First, ISL has no textual basis in the Constitution or any subsequent law. No evidence has been adduced to suggest that the framers at any time intended to interfere in the operations of state government in the manner contemplated by this doctrine. It takes a bizarrely narrow interpretation of the Election Clause to support the view that it bestows such unchecked authority on state legislatures; At last review, the election clause confers authority on “the state,” not exclusively on the state legislature. Moreover, it also requires ignoring other key constitutional principles, such as the wording of Article IV guaranteeing a “republican” system of government. Likewise, the “reserved powers” ​​clause of the Tenth Amendment was clearly intended to prevent such authoritarian encroachments on the political institutions of the state.

Second, a Court decision based on the ISL would directly override the previous majority decision in Rucho v. Common Cause (2019), where Chief Justice John Roberts, rejected any role for the Supreme Court in adjudicating partisan gerrymandering. Writing for a 5-4 majority, Roberts argued that while the federal judiciary could not rule on the incorrect drawing of federal district boundaries, “state statutes and constitutions can provide standards and guidance to state courts” to weed out overly discriminatory partisan gerrymanders.

Roberts’ opinion in Rucho affirms both the constitutionality of state judicial review and its legitimate role in interpreting state constitutional principles and statutory laws protecting the franchise.

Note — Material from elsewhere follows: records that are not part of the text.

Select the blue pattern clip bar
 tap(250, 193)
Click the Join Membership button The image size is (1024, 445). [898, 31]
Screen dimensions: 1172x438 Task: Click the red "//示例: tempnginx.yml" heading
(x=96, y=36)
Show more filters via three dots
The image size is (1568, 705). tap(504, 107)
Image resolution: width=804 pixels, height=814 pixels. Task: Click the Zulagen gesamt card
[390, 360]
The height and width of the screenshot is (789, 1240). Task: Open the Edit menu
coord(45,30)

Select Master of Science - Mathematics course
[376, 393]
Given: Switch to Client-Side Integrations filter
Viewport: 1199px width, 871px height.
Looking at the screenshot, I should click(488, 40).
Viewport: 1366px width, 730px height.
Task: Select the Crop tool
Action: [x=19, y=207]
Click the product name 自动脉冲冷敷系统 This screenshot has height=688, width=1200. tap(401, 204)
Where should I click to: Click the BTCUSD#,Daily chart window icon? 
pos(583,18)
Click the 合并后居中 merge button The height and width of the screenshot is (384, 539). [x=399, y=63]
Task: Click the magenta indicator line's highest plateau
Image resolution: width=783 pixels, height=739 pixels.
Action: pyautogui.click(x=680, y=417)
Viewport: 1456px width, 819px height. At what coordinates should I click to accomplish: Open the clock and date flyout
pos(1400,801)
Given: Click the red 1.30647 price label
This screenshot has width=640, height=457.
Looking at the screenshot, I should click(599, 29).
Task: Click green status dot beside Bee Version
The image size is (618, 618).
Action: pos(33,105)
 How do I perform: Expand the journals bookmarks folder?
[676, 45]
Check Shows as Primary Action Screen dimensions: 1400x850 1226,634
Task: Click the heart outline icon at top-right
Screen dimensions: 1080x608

Backtracking after such a brief period would certainly fuel criticism that the majority of the Court is pursuing ideological agendas rather than standing “above the fray” and interpreting the law.

Third, the Court’s endorsement of the ISL would further erode the credibility of the electoral process by privileging counter-majority principles within the Constitution. After successfully gerrymanding a majority of state legislatures, Republicans would be empowered to lock in permanent majorities in the House of Representatives; indeed, an extreme interpretation of the ISL could be invoked to empower state legislatures to reject the legitimate outcome of a presidential election and send Republican voters instead.

This kind of “Heads I win tails you lose” logic is the death of democratic elections.

Several members of the Supreme Court’s conservative majority have complained about criticism of their recent rulings. Chief Justice Roberts, in a recent speech, said he was mystified about the “connection between opinions that people disagree with and the legitimacy of the Supreme Court.” Robert’s stubbornness ignores the hardball hardball tactics that have created the current 6-3 majority on the field. More importantly, Robert’s false confusion ignores an important distinction; while judicial decisions are inevitably political, they should not – must not – be perceived as partisan.

As Associate Justice Elana Kagan recently observed, when the judiciary abandons judicial restraint and pursues maximalist outcomes that clearly confer advantage on one side over the other, the judiciary naturally questions its legitimacy.

Dr. Ken Hicks is a political scientist and department head of history and political science at Rogers State University. The opinions, beliefs and views expressed in this column are those of the author and do not necessarily reflect the official position of the editors at Claremore Progress or Rogers State University.